Anomaly Detection: Seasonal ESD

Disclaimer

This code is built upon the one that you can find in Nacho Navarro's repository. I have extended that code to:

add the possibility to perform one-sided tests, both for positive and negative anomalies;

use sample standard deviations (np.std(x, ddof=1)).

Introduction

Seasonal ESD is an anomaly detection algorithm implemented at Twitter: https://arxiv.org/pdf/1704.07706.pdf.

The algorithm uses the Extreme Studentized Deviate test (also known as Grubbs Test) to calculate the anomalies. In fact, the novelty doesn't come in the fact that ESD is used, but rather on what it is tested.

The problem with the ESD test on its own is that it assumes a normal data distribution, while real world data can have a multimodal distribution. To circumvent this, STL decomposition is used. Any time series can be decomposed with STL decomposition into a seasonal, trend, and residual component. The key is that the residual has a unimodal distribution that ESD can test.

However, there is still the problem that extreme, spurious anomalies can corrupt the residual component. To fix it, the paper proposes to use the median to represent the "stable" trend, instead of the trend found by means of STL decomposition.
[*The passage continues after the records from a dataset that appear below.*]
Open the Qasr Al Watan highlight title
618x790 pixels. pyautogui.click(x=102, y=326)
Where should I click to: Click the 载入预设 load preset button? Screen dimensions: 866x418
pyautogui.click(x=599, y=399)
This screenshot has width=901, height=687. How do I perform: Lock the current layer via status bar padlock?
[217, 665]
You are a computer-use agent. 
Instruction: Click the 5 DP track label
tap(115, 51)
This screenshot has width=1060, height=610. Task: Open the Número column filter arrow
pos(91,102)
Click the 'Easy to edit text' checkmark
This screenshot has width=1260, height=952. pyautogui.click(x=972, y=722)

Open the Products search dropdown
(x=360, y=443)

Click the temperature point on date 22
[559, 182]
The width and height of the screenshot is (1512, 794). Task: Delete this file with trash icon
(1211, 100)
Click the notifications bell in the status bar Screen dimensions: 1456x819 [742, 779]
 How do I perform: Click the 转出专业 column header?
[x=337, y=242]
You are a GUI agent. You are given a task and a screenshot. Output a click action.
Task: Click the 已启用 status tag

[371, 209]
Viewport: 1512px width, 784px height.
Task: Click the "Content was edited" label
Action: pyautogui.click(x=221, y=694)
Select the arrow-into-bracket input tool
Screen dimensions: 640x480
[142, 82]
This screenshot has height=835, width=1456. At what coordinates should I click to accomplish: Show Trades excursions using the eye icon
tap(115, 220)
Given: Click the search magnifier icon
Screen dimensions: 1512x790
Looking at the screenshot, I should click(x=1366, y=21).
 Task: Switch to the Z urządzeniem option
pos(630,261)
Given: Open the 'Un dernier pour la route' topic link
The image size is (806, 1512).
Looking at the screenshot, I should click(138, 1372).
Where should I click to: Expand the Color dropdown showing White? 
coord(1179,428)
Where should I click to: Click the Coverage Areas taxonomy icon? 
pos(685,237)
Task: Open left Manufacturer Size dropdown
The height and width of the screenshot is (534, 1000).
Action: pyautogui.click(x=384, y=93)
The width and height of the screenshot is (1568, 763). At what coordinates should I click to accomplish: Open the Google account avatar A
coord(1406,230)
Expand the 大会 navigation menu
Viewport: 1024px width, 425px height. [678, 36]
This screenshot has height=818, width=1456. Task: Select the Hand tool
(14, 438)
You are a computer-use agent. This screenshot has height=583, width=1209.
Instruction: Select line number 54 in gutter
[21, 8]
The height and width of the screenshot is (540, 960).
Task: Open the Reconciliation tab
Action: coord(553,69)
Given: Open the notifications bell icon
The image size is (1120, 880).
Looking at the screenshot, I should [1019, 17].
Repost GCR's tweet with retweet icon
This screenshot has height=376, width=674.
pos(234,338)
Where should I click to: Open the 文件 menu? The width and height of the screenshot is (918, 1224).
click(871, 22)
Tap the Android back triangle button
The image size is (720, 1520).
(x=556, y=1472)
Finally, for data sets that have a high percentage of anomalies, the research papers proposes to use the median and Median Absolute Deviate (MAD) instead of the mean and standard deviation to compute the z-score. Using MAD enables a more consistent measure of central tendency of a time series with a high percentage of anomalies.

Grubbs Test

Two-sided case

Grubbs's test is defined for the hypothesis:

$H_{0}$: There are no outliers in the data set $H_{a}$: There is exactly one outlier in the data set

The Grubbs test statistic is defined as: $$G = \frac{\max_{i-1,\dots,N}{|Y_{i} - \bar{Y}|}}{s}$$

where $\bar{Y}$ and $s$ denoting the sample mean and the sample standard deviation, respectively. The Grubbs test statistic is the largest absolute deviation from the sample mean in units of the sample standard deviation.

This is the two-sided test, for which the hypothesis of no outliers is rejected at significance level $\alpha$ if

$$ G > \frac{N - 1}{\sqrt{N}}\sqrt\frac{t^{2}{\alpha / (2N), N-2}}{N - 2 + t^{2}{\alpha/(2N),N-2} } $$

with $t^{2}_{\alpha / (2N), N-2}$ denoting the upper critical value of the t-distribution with $N-2$ degrees of freedom and a significance level of $\alpha/(2N)$.

One-sided case

The Grubbs test can also be defined as a one-sided test, replacing $\alpha/(2N)$ with $\alpha/N$. To test whether the minimum value is an outlier, the test statistic is

$$G = \frac{\bar{Y} - Y_{\min}}{s}$$

with $Y_{\min}$ denoting the minimum value. To test whether the maximum value is an outlier, the test statistic is

$$G = \frac{ Y_{\max} - \bar{Y}}{s}$$

with $Y_{\max}$ denoting the maximum value.